3. Computer Vision: Transfer Learning
Transfer Learning
- Training deep learning models from scratch requires massive amounts of data and computational resources.
- Transfer learning allows to use pre-trained models, which have already learned useful features from large datasets like ImageNet.
- It is a technique where a model trained on one task is reused for another related task.
- Instead of training from scratch, we use a pre-trained model and perform either:
- Feature Extraction: Freeze the pre-trained model’s weights and use it as a feature extractor.
- Fine-Tuning: Unfreeze some or all layers and train the model further on new data.
Feature Extraction
- Use pretrained feature extractor.
- Modify the classifier to suit new dataset.
- The pre-trained ImageNet Feature Extractor has learned valuable features for detecting many different object types.
- Assume such features are general enough that we only need to re-train the classifier portion of the network.
Some image trasformations
-
transforms.RandomResizedCrop(size = 256, scale =(0.8, 1.0))
- randomly crops the image to a fixed size (256x256 pixels).
- scaling factor (0.8, 1.0) means the cropped region will be between 80% to 100% of the original image’s size.
-
transforms.RandomRotation(degrees=15)
- rotates the image by a random angle in the range [-15, +15] degrees.
- makes the model more robust to different orientations
-
transforms.RandomHorizontalFlip()
- flips the image horizontally (left ↔ right) with a probability of 0.5.
- thus the model will generalize better by making it invariant to horizontal flips.
-
transforms.CenterCrop(size=224)
- crops the central 224x224 region from the image.
-
transforms.ToTensor()
- converts PIL image (NumPy array) to PyTorch Tensor.
- scales the pixel values from [0, 255] (unit8) to [0, 1] (float32).
-
transforms.Normalize([0.485, 0.456, 0.406], [0.229, 0.224, 0.225])
- normalizes the image using the mean and standard deviation values of the ImageNet dataset.

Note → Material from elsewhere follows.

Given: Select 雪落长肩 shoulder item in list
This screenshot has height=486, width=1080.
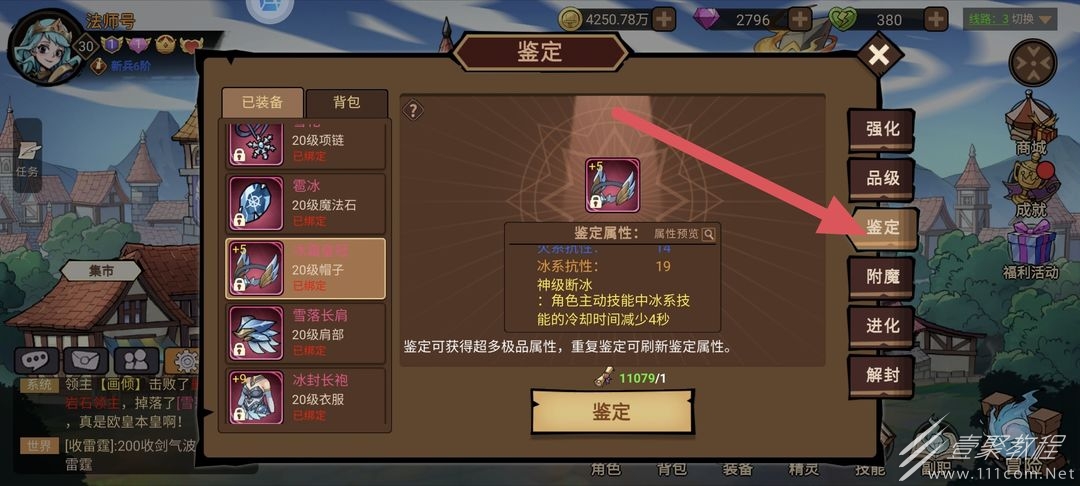Looking at the screenshot, I should pos(306,332).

Load the dataset and freeze all the layers
model = models.resnet50(weights='DEFAULT')
model = model.to(device)
for param in model.parameters():
pqram.requires_grad = False
Unfreeze the final layer of the classifier’s head
Information about all the layers of the model can be found out using
print(model)
fc_inputs = model.fc.in_features
model .fc = nn.Sequential(
nn.Linear(fc_inputs, 256), # Fully connected layer with 256 neurons
nn.ReLU(), # Apply ReLU activation
nn.Dropout(0.4), # Apply dropout with 40% probability to prevent overfitting
nn.Linear(256, num_classes), # Output layer with number of classes as output neurons
nn.LogSoftmax(dim=1) # Apply LogSoftmax for multi-class classification (used with Negative Log Likelihood Loss)
model.to(device)
)
- Define a new fully connected layer with custom architecture for classification.
nn.Sequential
: used to stack layers in neural network in the given order.
Configuring the training
criterion = nn.NLLLoss()
lr = 0.01
optimizer = optim.SGD(params = model.parameters(), lr = lr, momentum = 0.9)
Training
- The model can be now be trained like any other model.

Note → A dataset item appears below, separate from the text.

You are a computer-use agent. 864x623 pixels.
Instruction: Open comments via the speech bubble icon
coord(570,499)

- There is also another way to train by validating the model using validation dataset at each epoch.
Train & Validate
This is a pseudocode.
def train_and_validate(model, loss_fn, optimizer, epochs):
best_loss = 100000.0 # very high number
for epoch in range(epochs):
print("Epoch: {}/{}".format(epoch+1, epochs))
# Training Phase
model.train()
train_loss, train_acc = 0, 0
for inputs, labels in train_loader:
inputs = imputs.to(device)
labels = labels.to(device)
optimizer.zero_grad()
outputs = model(inputs)
loss = criterion(outputs, labels)
loss.backward()
optimizer.step()
train_loss += loss * batch_size
train_acc += correct_predictions(outputs, labels)
# Validation Phase
model.eval()
valid_loss, valid_acc = 0, 0
with no_grad():
for inputs, labels in valid_loader:
inputs = imputs.to(device)
labels = labels.to(device)
outputs = model(inputs)
loss = criterion(outputs, labels)
valid_loss += loss * batch_size
valid_acc += correct_predictions(outputs, labels)
# Save best model
if valid_loss < best_loss:
best_loss = valid_loss
save_model(model, "best_model.pt")
# Print epoch summary
print_metrics(epoch, train_loss, train_acc, valid_loss, valid_acc)
return model
- Alternates between training & validation.
- Tracks loss & accuracy for both phases.

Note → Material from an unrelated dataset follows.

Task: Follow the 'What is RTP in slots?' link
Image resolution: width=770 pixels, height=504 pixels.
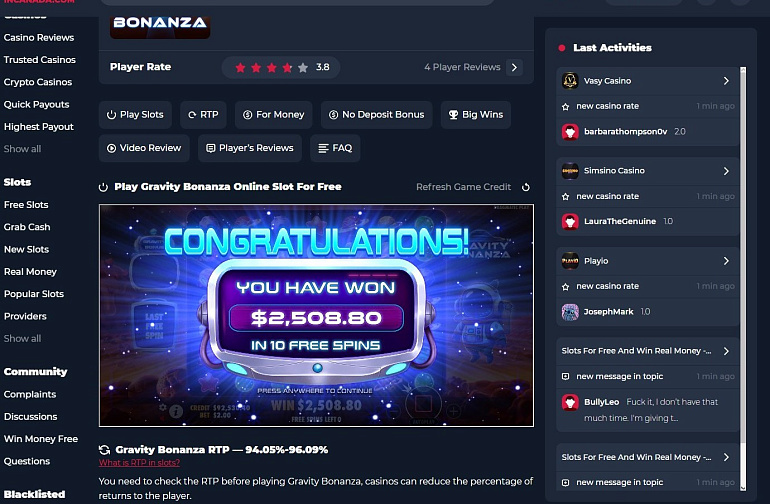Action: point(139,463)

- Saves the best model based on validation loss.
- Optimized with gradient updates during training.
Colab Notebook with the complete implementation can be accessed here
Therefore transfer learning / feature extraction is performed by retaining most of the pre-trained model and only replace the final classification layer to classify a smaller subset of categories (e.g., a few out of ImageNet’s 1,000 classes).
The earlier layers (convolutional layers) remain frozen since they already learned general feature representations (edges, textures, shapes, etc.).